I guess I had nightmares after September 11 that we would be nuked and I still do. I think this is why I’m the way I am on this issue. With the bombs of today, the carnage would be so much greater. But I do understand why we have them.
I guess, in a war situation we have evolved past cannons, guns and bayonets.
I remember living 50 miles south of D.C., and my Dad drawing circles with a compass on the map of MD, VA, and DC. We were far enough out to survive a hit on the Mall, but would have had to take the boat to Virginia across nine miles of Potomac River to get away. Those were tense days. No one in our family much discussed Hiroshima or Nagasaki, but the rare mention would produce comments to the effect of "we did what we had to to win, and the Bomb saved a lot of our guys".
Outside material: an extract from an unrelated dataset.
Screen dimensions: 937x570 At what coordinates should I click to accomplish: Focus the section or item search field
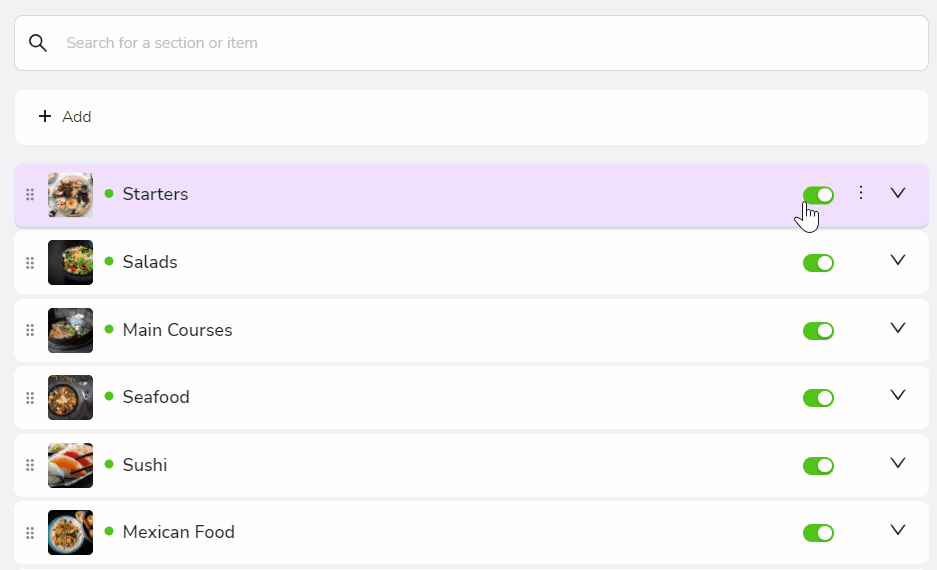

As it turns out, it saved a lot of Japanese, too, even though the 'peaceniks' pushing for unilateral disarmament focused on the casualties of the Bomb. It wasn't so clear then that many of them were, in fact, communist agitators or sympathizers who wanted nothing more than to strip the US of nuclear parity, so we'd either be cowed into submission or be able to be defeated.
That didn't happen.
Einstein may or may not have been right about WWIV, but no war is won until the ground is occupied. Small arms, whether they be pointy sticks and rocks or knives, or AR-15s or M4s will always play a part in that.
September 11 was not so much about total destruction as humiliation, even though it was definitely destructive. The idea that a couple dozen fanatics could strike a blow deep in our country, at the Pentagon, at the trade center in the heart of New York City, and another plane likely destined for the Capitol (something from a Tom Clancy Plot), using commercial planes as guided missiles, brought the war home to the US. The casualties here shocked the nation.
The effect was much as you described. For the first time since U-boats roamed the Atlantic off shore and air wardens kept watch on the rivers and bays of both coasts, since Americans watched for invaders all around this nation, we felt vulnerable in a way that was foreign to an entire generation. And yes, the prospect of being on the receiving end of nuclear weapons is troubling indeed. Which is why both a deterrent force and the will to use it, if need be are essential to keeping the peace. It is an issue I dealt with growing up in that shadow of Mutually Assured Destruction, and now I have a ringside seat, with silos within 75 miles of where I sit. We'd see the flash and the clouds from a pre-emptive strike. That's one ticket I hope I never use, because the implications would be dire.
But WWII also proved that while you can bomb an enemy's towns to rubble, but short of the Bomb--the only time a nation has met with final defeat from the air, you still have to have the infantry move in. Canons, guns, and bayonets will likely never go out of fashion, unless something more lethal and portable comes along. So, we remain, a nation with a rifle behind every blade of grass. May it ever be so.
While that may seem Spartan in outlook, I do not intend it to. It is only that we have those willing to do the unpleasant work of what it takes to protect this nation that gives so many its citizens the ability to enjoy so much, and why I place such high value upon all who have served it.